Cette question de l’examen de l’Article 51 est un doublon, elle ne peut faire l’objet d’un consensus, ont contredit les États-Unis.  Le comité ne devrait pas essayer de poursuivre des activités qui ne respecteraient pas le rôle des organes de l’ONU en matière de paix et de sécurité, y compris en ce qui concerne la réforme de l’Organisation, et il ne doit pas non plus devenir une enceinte pour débattre de points bilatéraux.  La représentante américaine a souhaité se consacrer à la diplomatie préventive et dit attendre des informations sur les sanctions ciblées.  Elle a soutenu le document de travail présenté par le Ghana sur le renforcement des relations et de la coopération entre l’ONU et les mécanismes ou organismes régionaux en matière de règlement pacifique des différends.  En conclusion, pour les États-Unis, le Comité devrait utiliser au mieux ses ressources limitées et examiner la possibilité de tenir des sessions raccourcies, voire biannuelles.  Dans le même esprit, la République de Corée s’est inquiétée des propositions « duplicatives  » formulées au sein du Comité qui diluent son efficacité.  Elle a souhaité une adéquation entre ses activités et celles des autres organes principaux de l’ONU.  Ainsi le Comité n’est-il pas l’enceinte appropriée pour aborder la question de la République populaire démocratique de Corée, a-t-elle souligné, après que ce pays eut réclamé, une fois de plus, le démantèlement immédiat du commandement des Nations Unies en Corée du Sud, « entité fantôme illégale » qui, en réalité, « sert les intérêts des États-Unis en Asie  ». 

À titre national, la République islamique d’Iran a voulu dénoncer le mauvais usage des mécanismes onusiens par certains pour servir leurs intérêts propres, et appuyé toute proposition susceptible de renforcer le rôle et l’efficacité de l’ONU.  Pour sa part, l’Iran a proposé le sujet suivant: « Obligations des États Membres concernant les mesures coercitives unilatérales - lignes directrices sur les moyens de prévenir, éliminer, réduire et corriger les effets négatifs des mesures coercitives unilatérales ».  Dans la foulée, la République arabe syrienne a dénoncé un « blocus sur les peuples du monde ».  Elle a appelé à l’activation de mécanismes qui évalueraient les sanctions onusiennes.  La Syrie a reproché à certains de prendre comme prétexte l’Article 51 pour agresser d’autres États.  Elle a rappelé avoir présenté un document de travail sur les privilèges et immunités dont jouissent les représentants des États Membres des Nations Unies et les fonctionnaires de ladite Organisation et qui leur sont nécessaires pour exercer en toute indépendance leurs fonctions.

## EXTRAITS DES DONNÉES
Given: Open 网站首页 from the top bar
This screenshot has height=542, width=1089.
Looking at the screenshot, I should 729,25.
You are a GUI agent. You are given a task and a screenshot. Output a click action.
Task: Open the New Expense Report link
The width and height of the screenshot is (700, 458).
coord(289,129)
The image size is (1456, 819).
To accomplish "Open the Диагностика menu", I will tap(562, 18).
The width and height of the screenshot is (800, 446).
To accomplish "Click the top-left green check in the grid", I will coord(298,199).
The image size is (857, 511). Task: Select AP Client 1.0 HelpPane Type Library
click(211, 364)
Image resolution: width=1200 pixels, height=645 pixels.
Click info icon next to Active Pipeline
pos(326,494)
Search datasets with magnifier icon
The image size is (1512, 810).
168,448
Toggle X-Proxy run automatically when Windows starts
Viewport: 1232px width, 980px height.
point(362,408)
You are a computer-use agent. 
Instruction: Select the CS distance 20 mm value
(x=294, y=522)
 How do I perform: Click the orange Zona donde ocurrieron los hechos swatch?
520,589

## SÉRIE DE CONSIGNES
a) Selon le texte sur les débats du Comité, pourquoi la République de Corée s'inquiète-t-elle des propositions « duplicatives » formulées au sein du Comité ? Répondez en une à trois phrases.
b) Poursuivez le texte sur les débats du Comité à partir de sa dernière phrase.
Les items n'ont aucun lien avec le texte sur les débats du Comité.

## RÉPONSES
a) La République de Corée s'inquiète de ces propositions parce qu'elles diluent l'efficacité du Comité.

b)
D’après Cuba, le Comité est le meilleur cadre pour veiller à ce que tous les États Membres et les organes agissent dans le respect des principes de la Charte. Un débat « franc et transparent », c’est ce qu’a espéré Cuba, notamment sur son document de travail intitulé « Renforcer la fonction de l’Organisation et la rendre plus efficace: adoption de recommandations ».  Toutes les mesures prises par le Comité attestent de son rôle de premier plan au sein de l’ONU, en dépit de tentatives de revoir à la baisse son programme de travail, a fait valoir cette délégation.  La réflexion doit se poursuivre pour accroitre l’efficacité de l’ONU, a abondé le Burkina Faso, avant de souligner à son tour « l’immense contribution » de la CIJ en matière de règlement des différends.  

Convaincue elle aussi du rôle fondamental du Comité spécial de la Charte, l’Égypte a vanté son expérience en matière d’arbitrage et l’efficacité de cet outil dans le règlement pacifique des différends.  La Côte d’Ivoire a également évoqué une tradition de recherche de la paix par le dialogue.  Elle a rappelé la médiation des pays voisins dans le cadre de la résolution de la crise qu’elle a traversée. 

La Chine a tenu à appuyer le Comité spécial et ses travaux.  Elle a réaffirmé que les sanctions sont un outil plutôt qu’un objectif.  Recommandant au Conseil de sécurité une approche responsable et prudente en la matière, la Chine a appelé à minimiser l’impact sur le public en général et sur les pays tiers.  À son avis, les pays doivent appliquer rigoureusement les sanctions décidées par le Conseil et s’abstenir de prendre des mesures unilatérales.  En tant que membre permanent, la Chine entend y jouer un rôle « juste et positif ».  Négociation, consultation, médiation ou arbitrage, les pays devraient pouvoir choisir.  L’Arménie a rappelé le droit de tous les peuples à l’autodétermination et à disposer d’eux-mêmes sans ingérence extérieure.  « Le recours à la force contre ce droit inaliénable viole le droit international. » 

L’Équateur a souligné l’importance d’établir un « distinguo » entre les rôles des différents organes de l’ONU.  Si l’Équateur a plaidé pour l’échange d’informations sur la pratique des États concernant le recours à l’arbitrage et l’assistance aux États tiers affectés par les sanctions, le Guatemala a pour sa part mis l’accent sur le respect de l’égalité souveraine des États et la non-ingérence dans leurs affaires intérieures.  Il a exhorté l’ONU à améliorer la coopération avec les organisations régionales avant d’insister sur la confiance que les États accordent à la CIJ et ses avis consultatifs.  Le Nicaragua a, quant à lui, fait remarquer que l’Assemblée générale reste l’organe démocratique et universel par excellence.  Il a jugé préoccupante la tendance croissante du Conseil de sécurité à s’arroger le droit d’examiner des questions qui relèvent selon lui de la compétence de l’Assemblée.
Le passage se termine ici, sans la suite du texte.